Introduction
Stable isotope analysis is widely used in ecology to reconstruct diets and characterize trophic interactions. The carbon (δ 13C) and nitrogen (δ 15N) isotope composition of animal tissues is a result of the assimilated diet and the isotopic fractionation that results from metabolic processes 1,2. These processes allow for a unique method to analyze an animal’s diet becauseδ 15N values can be an indicator of relative trophic position in the local food web3. Values ofδ 13C remain relatively stable as carbon moves through food webs, allowing inference of primary sources of carbon4,5. An estimate of the magnitude of shift between a consumer and its diet is measured as the trophic discrimination factor (TDF), reported as 𝚫13C for carbon and 𝚫15N for nitrogen, defined as 𝚫13Ctissue-diet =δ 13Ctissueδ 13Cdiet (likewise for nitrogen)2.

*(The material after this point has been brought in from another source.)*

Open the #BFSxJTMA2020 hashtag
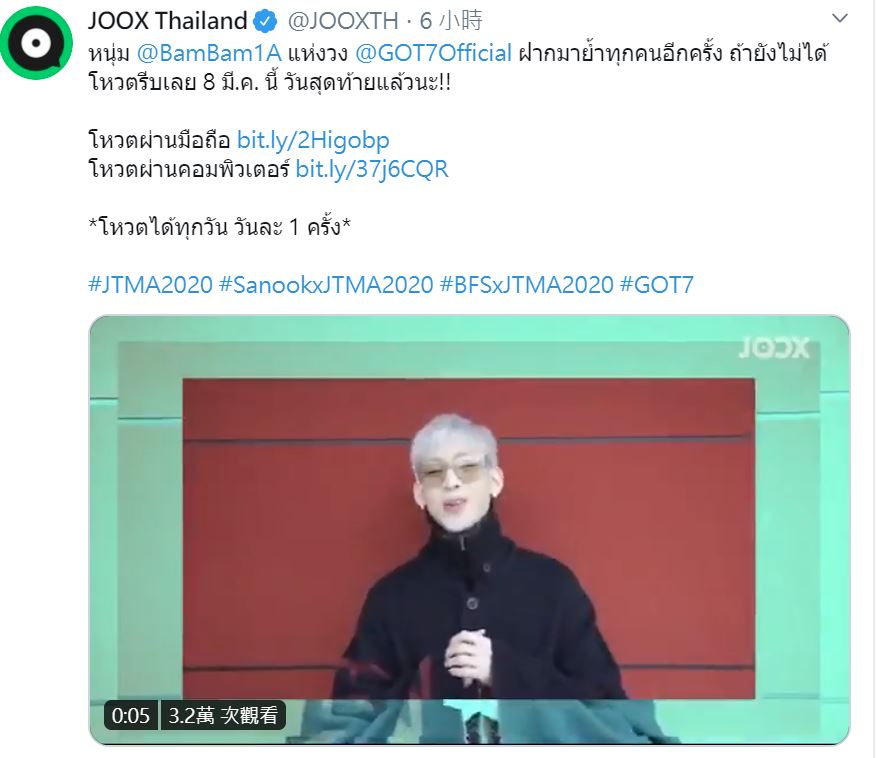 click(527, 285)
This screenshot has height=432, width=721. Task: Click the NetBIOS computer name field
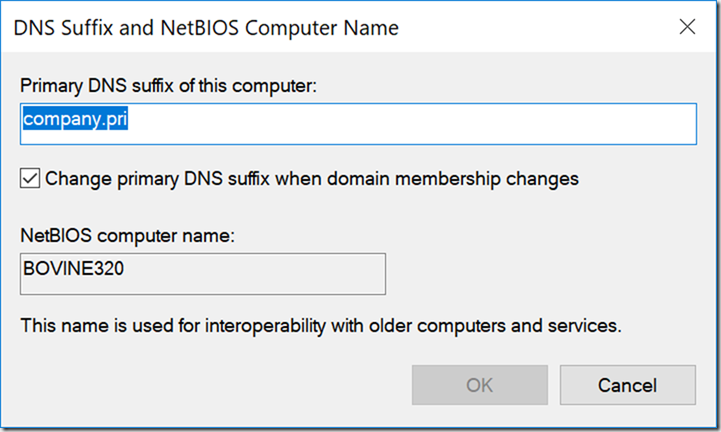203,274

Utilizing the appropriate TDF for an organism is critical to the accuracy of isotopic mixing models for diet reconstruction6. Incorrect TDFs can bias estimated proportions of each diet component and have conservation and management implications6. Depending on the TDF that was used, mixing models for critically endangered Balearic Shearwaters varied substantially (between 2%-56%) of reliance on fishery discards7. Many researchers suggest moving away from assumed discrimination factors and determining species-specific TDFs to avoid bias in the estimation of wild animal foraging ecology6,8,9.
Studies using captive animals with known diets offer the best opportunities to determine TDFs and have often been applied to organisms consuming easily homogenized diets such as nutritionally calibrated pellets, invertebrates, and marine prey sources10,11. However, TDFs that are calculated for animals that eat whole prey in the wild are largely based on studies that subsampled a single tissue (muscle, blood, or hair) from these diet items as a proxy for fully homogenized whole prey12–14. For example, the TDF for snowy owls (Bubo scandiacus ) was determined using leg muscle tissue from mice of known origin13, though owls also digest organs and skin that make up a considerable digestible portion of the prey before regurgitating indigestible components (e.g., keratin structures and bone) in a pellet15. Modification of mammalian bones may also occur during digestion within the owl, suggesting part of the bone is also assimilated 16. In some species of Falconiformes , bones are completely digested and not found in the pellets15. Understanding the proportion of body tissues digested and their contributions to overall isotopic value of diet is essential to calculating TDFs of their consumer.
Isotopes of carbon and nitrogen are incorporated differently within prey tissues due to metabolic processes. Tissues that are involved in lipid synthesis (e.g., the liver) have lower δ 13C values as a result of kinetic isotope effects occurring during the conversion of pyruvate to acetyl coenzyme A during lipid synthesis17, while δ15N values are influenced by metabolic interconversions of amino acids, protein synthesis, or protein breakdown, and tissues involved in these processes, such as the liver, often have higherδ 15N values18,19. Samples that can be obtained noninvasively (hair, feathers, feces, blood, etc.) offer methodological advantages, but it is unknown to what extent they represent the whole animal isotopic composition. Whole-body values include fat bodies and organs surrounded by fat pads, such as the liver and heart, that may not be reflected in the keratin hair tissue in mammals. In rats, δ 15N differences as large as 2.9‰ were found between the brain and muscle tissue, andδ 13C differences up to 1.6‰ were found between the brain and spleen tissue of an individual. Similar variation has also been observed in laboratory mice and domestic rabbits19,20. Additionally, many carnivores do not digest the keratin-based hair or feather tissues of prey they consume11, so these tissues may not contribute to the overall isotopic value of the diet. Thus, it remains uncertain if the use of a single tissue from prey is an accurate proxy for whole-body isotope composition for animals that eat prey whole.
In this study, our objective was to determine if keratin tissue is representative of the whole body. First, we compared the isotope values of hair to the homogenized whole body of four mammalian species (rats, mice, rabbits, and guinea pigs), and feathers to the whole body of one avian species (quail). Second, this study examines the isotopic value of homogenized whole organism with and without outer covering (hair or feathers), as these materials are often fully or partially undigested by carnivores, and the degree to which they are assimilated is not well understood. This step will determine to what degree the hair or feather tissue influences the absolute values of the whole body when homogenized.